As US and NATO allies' evacuation operations wind down and the last American troops pull out from Hamid Karzai International Airport ahead of the August 31st withdrawal deadline, much remains uncertain about Afghanistan's future.

The Taliban are keen to maintain public support in the face of the emergence of an emboldened affiliate of the Islamic State known as ISIS-K, which carried out a suicide attack that killed at least 169 people, including 13 US military service personnel.

ISIS-K considers the Taliban, noted for its brutality, insufficiently devout in its adherence to Islam. Both militant groups have attacked one another.

The Taliban deployed extra forces around Kabul’s airport to prevent large crowds from gathering after a deadly suicide attack two days earlier. Other areas where large crowds amassed for the past two weeks were also largely empty over fears of another strike.

With the Taliban cordoning off the airport and only allowing a maximum of two members per family to cross checkpoints, the window of opportunity to leave Afghanistan is rapidly closing.

Hamdiya, a 20-year-old Afghan student, added that women not accompanied by male relatives encounter extraordinary hostility from Taliban shooters. "Sometimes I wish I were a man," she said, adding, "I am failing," when asked about her first attempt to get he mother and sister out of Kabul.

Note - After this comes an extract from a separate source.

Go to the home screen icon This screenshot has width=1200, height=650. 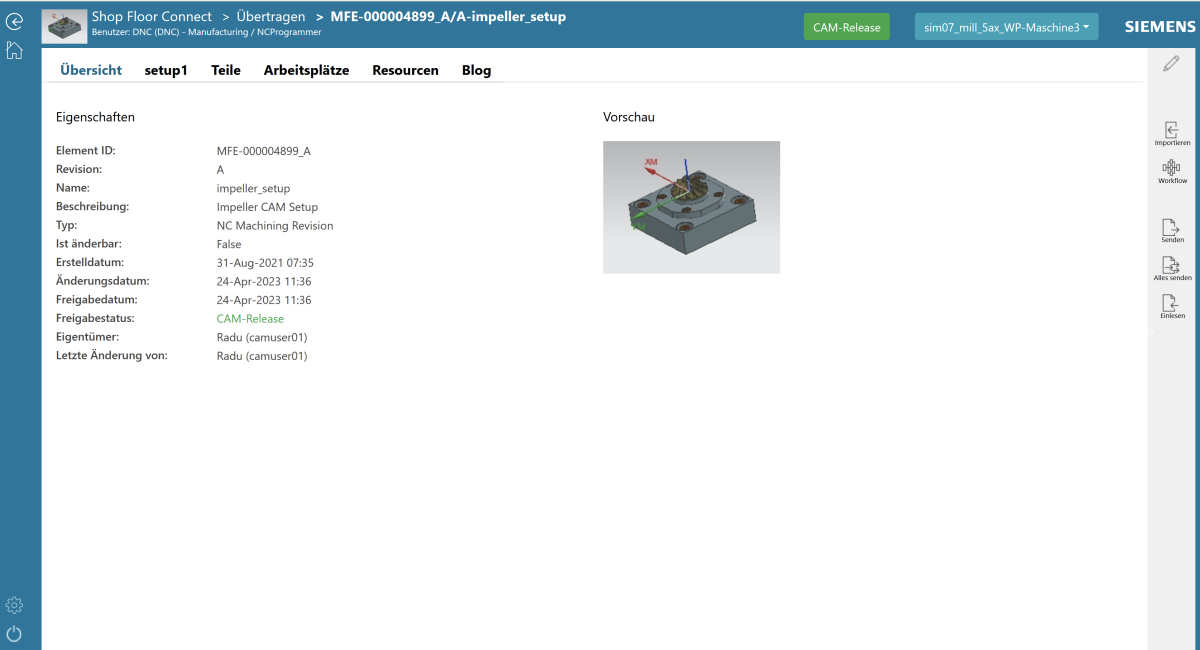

"It is very painful," said Hamdiya, whose mother was also injured in the ISIS-K bombing on Thursday.

When the Taliban last controlled Afghanistan in the late 1990s, brutal suppression of dissent of Afghanistan's non-Muslim and non-Pashtun ethnic minorities and Afghan woman was commonplace. The organization claims to have modernized its views and has at times struck a more 'moderate' tone.

Several countries, such as China, Russia and Turkey, have pledged to recognize the Taliban as a legitimate government. Turkey and Qatar will jointly operate the Kabul international airport after the US withdraws on August 31.

Turkish officials said maintaining a presence in Afghanistan protects Turkish commercial and political interests, including preventing a wave of refugees from entering Turkey seeking asylum in Europe.

Turkey was close to striking a deal with the US to continue the Afghanistan mission, but that also fell through following the Taliban takeover of the country.